The snake as sacred feminine energy, I whisper. Oh shit.


Long before the Bible recorded the story of creation the snake was heralded as a symbol of female empowerment.


Kidd continues: “Why was the snake selected to represent Satan in the origin myth? Could it be that the patriarchal force chose the snake in hopes of diminishing women’s connection to feminine wisdom, power, and regeneration? Was it a way of discrediting the Feminine Divine?”


I knew she was coming.


While reading all about the snake and how she stood not for evil, sin and Satan as I was taught, but rather as sacred feminine energy, wisdom and power I just knew she would make her presence known to me.


The next day she did just that.


While on a hike marked with ancient trees, the smell of pine needles practically simmering in the sun and the cool air coming off the river I saw her right in the middle of my path.

“It’s you!” I said out loud.


Her body stretched nearly the entirety of the trail. Her head lifted just slightly above the earth. She saw me, sensed me and yet she didn’t move.


I smiled broadly, grabbed my phone to take a picture, and continued to stare at her for several moments. In awe and yes, a bit of fear too.

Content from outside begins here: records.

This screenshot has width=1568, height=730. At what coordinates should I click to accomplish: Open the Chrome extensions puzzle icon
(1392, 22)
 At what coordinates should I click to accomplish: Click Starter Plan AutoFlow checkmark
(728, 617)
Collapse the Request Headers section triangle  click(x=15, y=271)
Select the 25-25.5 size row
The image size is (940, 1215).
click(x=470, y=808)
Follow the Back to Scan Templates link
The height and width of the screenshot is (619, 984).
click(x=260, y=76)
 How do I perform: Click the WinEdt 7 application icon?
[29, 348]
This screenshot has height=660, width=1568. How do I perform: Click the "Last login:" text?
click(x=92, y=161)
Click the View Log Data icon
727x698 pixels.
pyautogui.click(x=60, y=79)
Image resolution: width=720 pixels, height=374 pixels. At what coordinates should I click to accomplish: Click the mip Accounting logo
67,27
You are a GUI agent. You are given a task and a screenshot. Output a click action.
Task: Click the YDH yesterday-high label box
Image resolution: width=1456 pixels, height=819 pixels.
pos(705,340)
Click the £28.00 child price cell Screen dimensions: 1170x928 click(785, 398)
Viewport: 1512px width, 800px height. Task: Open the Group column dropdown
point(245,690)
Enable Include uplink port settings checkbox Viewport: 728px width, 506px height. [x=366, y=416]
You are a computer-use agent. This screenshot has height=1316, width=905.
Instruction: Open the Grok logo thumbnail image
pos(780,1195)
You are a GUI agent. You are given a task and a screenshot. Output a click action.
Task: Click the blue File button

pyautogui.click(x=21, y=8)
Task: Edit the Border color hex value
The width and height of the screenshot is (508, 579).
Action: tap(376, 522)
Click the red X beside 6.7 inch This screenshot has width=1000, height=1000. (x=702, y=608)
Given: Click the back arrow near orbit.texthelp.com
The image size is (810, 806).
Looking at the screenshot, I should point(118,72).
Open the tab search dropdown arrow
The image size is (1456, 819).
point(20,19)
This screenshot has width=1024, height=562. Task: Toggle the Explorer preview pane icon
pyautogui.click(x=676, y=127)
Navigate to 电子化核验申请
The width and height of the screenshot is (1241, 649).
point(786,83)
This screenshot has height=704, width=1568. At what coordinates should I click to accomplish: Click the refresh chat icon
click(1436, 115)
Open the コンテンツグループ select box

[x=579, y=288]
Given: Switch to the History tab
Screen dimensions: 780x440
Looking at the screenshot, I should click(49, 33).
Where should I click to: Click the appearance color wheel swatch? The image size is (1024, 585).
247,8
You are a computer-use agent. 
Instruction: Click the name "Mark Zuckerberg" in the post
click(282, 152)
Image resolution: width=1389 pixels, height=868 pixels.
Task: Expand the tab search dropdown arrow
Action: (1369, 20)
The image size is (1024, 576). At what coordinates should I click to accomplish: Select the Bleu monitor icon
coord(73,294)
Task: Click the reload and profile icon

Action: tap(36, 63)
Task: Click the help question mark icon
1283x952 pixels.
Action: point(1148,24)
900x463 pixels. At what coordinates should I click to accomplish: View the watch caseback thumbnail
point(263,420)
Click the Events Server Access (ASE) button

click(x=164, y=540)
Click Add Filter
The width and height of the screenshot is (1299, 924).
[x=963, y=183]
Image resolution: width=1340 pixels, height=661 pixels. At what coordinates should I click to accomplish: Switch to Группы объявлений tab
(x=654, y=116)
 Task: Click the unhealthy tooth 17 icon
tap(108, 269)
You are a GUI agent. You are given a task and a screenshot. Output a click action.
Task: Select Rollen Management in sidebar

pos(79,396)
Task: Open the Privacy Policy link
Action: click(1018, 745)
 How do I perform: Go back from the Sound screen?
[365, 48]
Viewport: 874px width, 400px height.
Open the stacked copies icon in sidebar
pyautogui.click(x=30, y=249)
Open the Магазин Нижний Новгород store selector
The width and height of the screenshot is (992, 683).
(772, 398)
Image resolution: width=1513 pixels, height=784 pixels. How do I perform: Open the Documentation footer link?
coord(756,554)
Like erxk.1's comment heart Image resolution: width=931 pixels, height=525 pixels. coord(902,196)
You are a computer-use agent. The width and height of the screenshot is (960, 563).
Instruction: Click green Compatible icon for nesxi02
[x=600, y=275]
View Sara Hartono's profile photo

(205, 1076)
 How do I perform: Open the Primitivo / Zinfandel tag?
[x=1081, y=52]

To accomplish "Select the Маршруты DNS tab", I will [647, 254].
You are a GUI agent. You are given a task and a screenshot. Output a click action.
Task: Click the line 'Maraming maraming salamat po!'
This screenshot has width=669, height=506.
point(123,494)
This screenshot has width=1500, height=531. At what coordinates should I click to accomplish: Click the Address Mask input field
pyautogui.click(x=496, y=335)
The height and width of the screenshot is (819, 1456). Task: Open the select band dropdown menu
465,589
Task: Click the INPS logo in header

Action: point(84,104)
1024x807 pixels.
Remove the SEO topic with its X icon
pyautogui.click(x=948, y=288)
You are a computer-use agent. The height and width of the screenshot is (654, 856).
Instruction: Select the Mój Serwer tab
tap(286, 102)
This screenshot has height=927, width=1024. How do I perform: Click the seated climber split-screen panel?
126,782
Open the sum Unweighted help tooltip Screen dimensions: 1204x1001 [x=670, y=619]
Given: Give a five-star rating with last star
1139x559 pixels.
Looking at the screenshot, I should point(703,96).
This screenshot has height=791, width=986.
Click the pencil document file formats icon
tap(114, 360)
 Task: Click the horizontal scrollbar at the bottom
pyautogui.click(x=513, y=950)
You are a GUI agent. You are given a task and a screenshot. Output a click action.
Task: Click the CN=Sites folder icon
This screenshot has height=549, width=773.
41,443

She looked different to me. Still intimidating but I forced myself to reckon with what she represents and faced the reality that this creature that I have feared my entire life also represents my fear of my own power.


While the unraveling and reweaving of my faith has created a tapestry where I trust that my gender does not dictate my worth and my role on this earth I’ve continued to remain timid and at times put off by my own divisiveness. While memories of historic hurts placed on me as a young girl and woman at the hand of the patriarchy ache, I’ve often silenced that pain listening instead to the chorus of voices I’ve heard throughout my life;


“You’re being too sensitive. It could be worse. You’re overreacting. Stop reading too much into it. Assume the best. You have it so good, what do you have to complain about?”


I’ve swallowed those pains more times than I like to admit. I’ve lessened the pain of other women to make the men in my life more comfortable. I have cowered at calling the Divine she while not once questioning God’s male gender throughout my childhood and young adulthood. I’ve cringed at the idea of celebrating goddesses and have fallen in line far too quickly when I was taught that my identity was to be founded in the well-being of my husband and the health, happiness and successes of my children.


My power has scared me. My wisdom has created hysteria within me. I have panicked, tucked my body into a ball making it as small as I can at the site of my own sacred femininity.

Then she showed up. Revealing to me that our enmity ends here.


I refuse to call her evil but instead embrace her as a reminder of my own sacredness. I will not cower at her presence but make her proud as she calls up in me my own wisdom. She teaches me of my own power and I will not run and hide but will celebrate her and her ancestors and I will put an end to the generational fear that limits not only our enjoyment of creation but more importantly it limits us, as women and who the Divine is inviting us to be.

With this new knowledge, I made a vow to the snake and to myself that I will never shirk in the fear of this power. I will welcome seasons of shedding and embrace the snake, the Divine Feminine as she greets me on the path.